You are viewing a plain text version of this content. The canonical link for it is here.

Posted to dev@drill.apache.org by Daniel Barclay <db...@maprtech.com> on 2015/05/01 03:08:21 UTC

default to waiting for net/full schema? [was: Re: Desired Behavior when a table has both files and folders?]

Should Drill default to not sending changing schema information (that is,
to waiting until it has all the schema information before returning any
through JDBC), and only send changing schemas when the client has somehow
told Drill that it can handle changing schemas (e.g., when the client
registers a handler for schema changes, or in some connection property)?

Then Drill would work "normally" in regular JDBC tools (they won't fail
to show columns that didn't exist in earlier rows or--worse--crash trying
to access columns that no longer exist in later rows), but Drill could
still incrementally return changing schema information to clients that
can handle it.

Daniel


Steven Phillips wrote:
> I believe the missing columns is due to a limitation in sqlline itself. For
> this query, Drill don't know in advance what columns will be returned. It
> just returns them as they come. When the first batch get back to sqlline,
> it will assume that whatever columns it receives in that batch are the only
> columns this query will return. And it ignores any new columns that show up.
>
> On Wed, Apr 29, 2015 at 6:20 PM, Hao Zhu <hz...@maprtech.com> wrote:
>
>> You can specify the column names.
>> "select *"  explores the schema by itself.
>>
>>> select * from `data`;
>> +------------+------------+
>> |    dir0    |    col1    |
>> +------------+------------+
>> | null       | 1          |
>> | folder1    | null       |
>> | folder1    | null       |
>> | folder1    | 4          |
>> +------------+------------+
>> 4 rows selected (0.074 seconds)
>>> select dir0,col1,col2 from `data`;
>> +------------+------------+------------+
>> |    dir0    |    col1    |    col2    |
>> +------------+------------+------------+
>> | null       | 1          | null       |
>> | folder1    | null       | 3          |
>> | folder1    | null       | 2          |
>> | folder1    | 4          | null       |
>> +------------+------------+------------+
>> 4 rows selected (0.088 seconds)

:: Dataset extract ::
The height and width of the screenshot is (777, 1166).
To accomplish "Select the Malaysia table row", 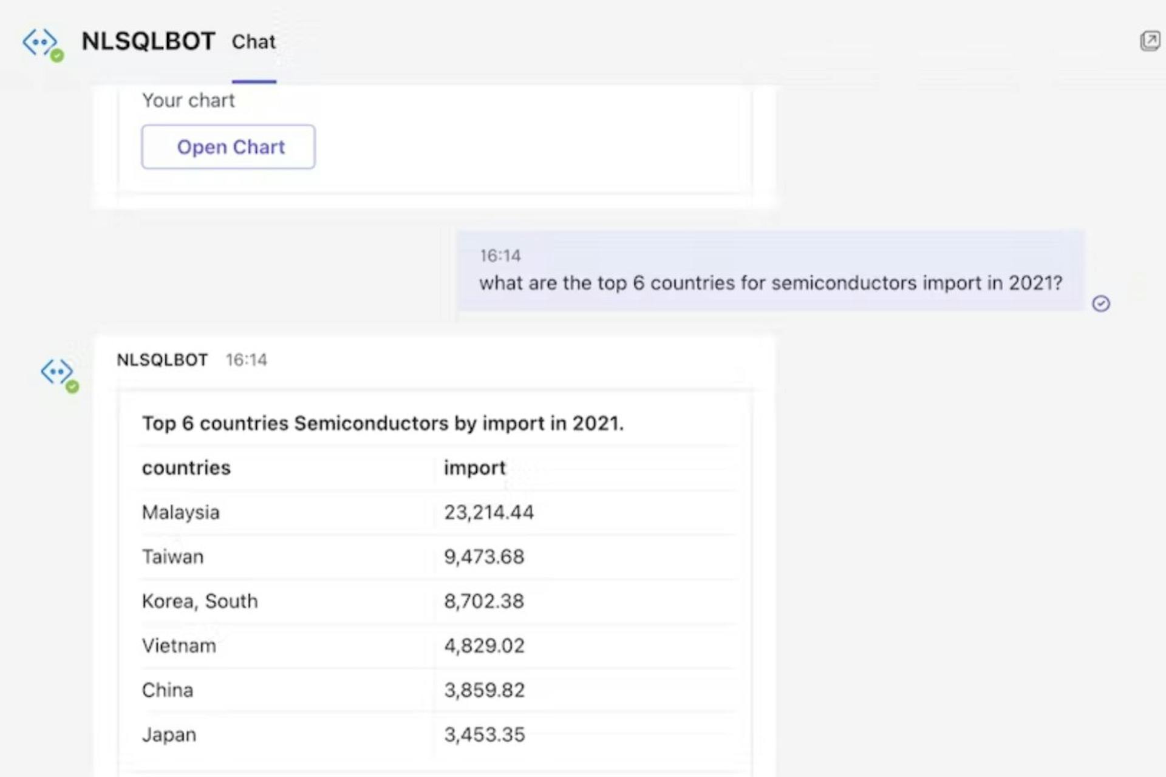I will coord(180,512).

:: Exercise task A ::
In the Drill schema-change thread, what does sqlline assume about the columns in the first batch it receives?
:: Exercise task B ::
Resume the Drill schema-change thread from the point where it ends.

:: Task response A ::
It assumes they are the only columns the query will return, and it ignores any new columns that show up later.

:: Task response B ::
>>> select dir0,col1,col2,col3 from `data`;
>> +------------+------------+------------+------------+
>> |    dir0    |    col1    |    col2    |    col3    |
>> +------------+------------+------------+------------+
>> | null       | 1          | null       | null       |
>> | folder1    | null       | 3          | null       |
>> | folder1    | null       | 2          | null       |
>> | folder1    | 4          | null       | null       |
>> +------------+------------+------------+------------+
>> 4 rows selected (0.098 seconds)
>>
>> Thanks,
>> Hao
>>
>> On Wed, Apr 29, 2015 at 5:14 PM, rahul challapalli <
>> challapallirahul@gmail.com> wrote:
>>
>>> What is the desired behavior when I run "select * from data;" on the
>> below
>>> structure?
>>>
>>> data/
>>>    -- file1.json
>>>    -- folder1/
>>>         -- file2.json
>>>
>>> file1.json : {"col1" : 1}
>>> file2.json : {"col2" : 2}
>>>
>>> This is what drill returns :
>>> +------------+------------+
>>> |    dir0    |    col2    |
>>> +------------+------------+
>>> | folder1   | 2          |
>>> | null       | null       |
>>> +------------+------------+
>>>
>>> Looks like drill ignored the columns from the first file.
>>>
>>> - Rahul
>>>
>>
>
>
>


-- 
Daniel Barclay
MapR Technologies

Re: default to waiting for net/full schema? [was: Re: Desired Behavior when a table has both files and folders?]

Posted by Jacques Nadeau <ja...@apache.org>.

removing all the cross-posting...

As a streaming engine, there is no way to know the schema of all data of
schemaless sources without first reading them.  Holding the entire dataset
in memory (or reading it twice) is too big a penalty.  Enhancements to do
sampling would be ideal.  Generally, we either guess or we know.  Right now
we guess (with not very good information).  It seems like we should
definitely improve our guesses.  Knowing is too expensive in some cases.

On Thu, Apr 30, 2015 at 6:08 PM, Daniel Barclay <db...@maprtech.com>
wrote:

> Should Drill default to not sending changing schema information (that is,
> to waiting until it has all the schema information before returning any
> through JDBC), and only send changing schemas when the client has somehow
> told Drill that it can handle changing schemas (e.g., when the client
> registers a handler for schema changes, or in some connection property)?
>
> Then Drill would work "normally" in regular JDBC tools (they won't fail
> to show columns that didn't exist in earlier rows or--worse--crash trying
> to access columns that no longer exist in later rows), but Drill could
> still incrementally return changing schema information to clients that
> can handle it.
>
> Daniel
>
>
> Steven Phillips wrote:
>
>> I believe the missing columns is due to a limitation in sqlline itself.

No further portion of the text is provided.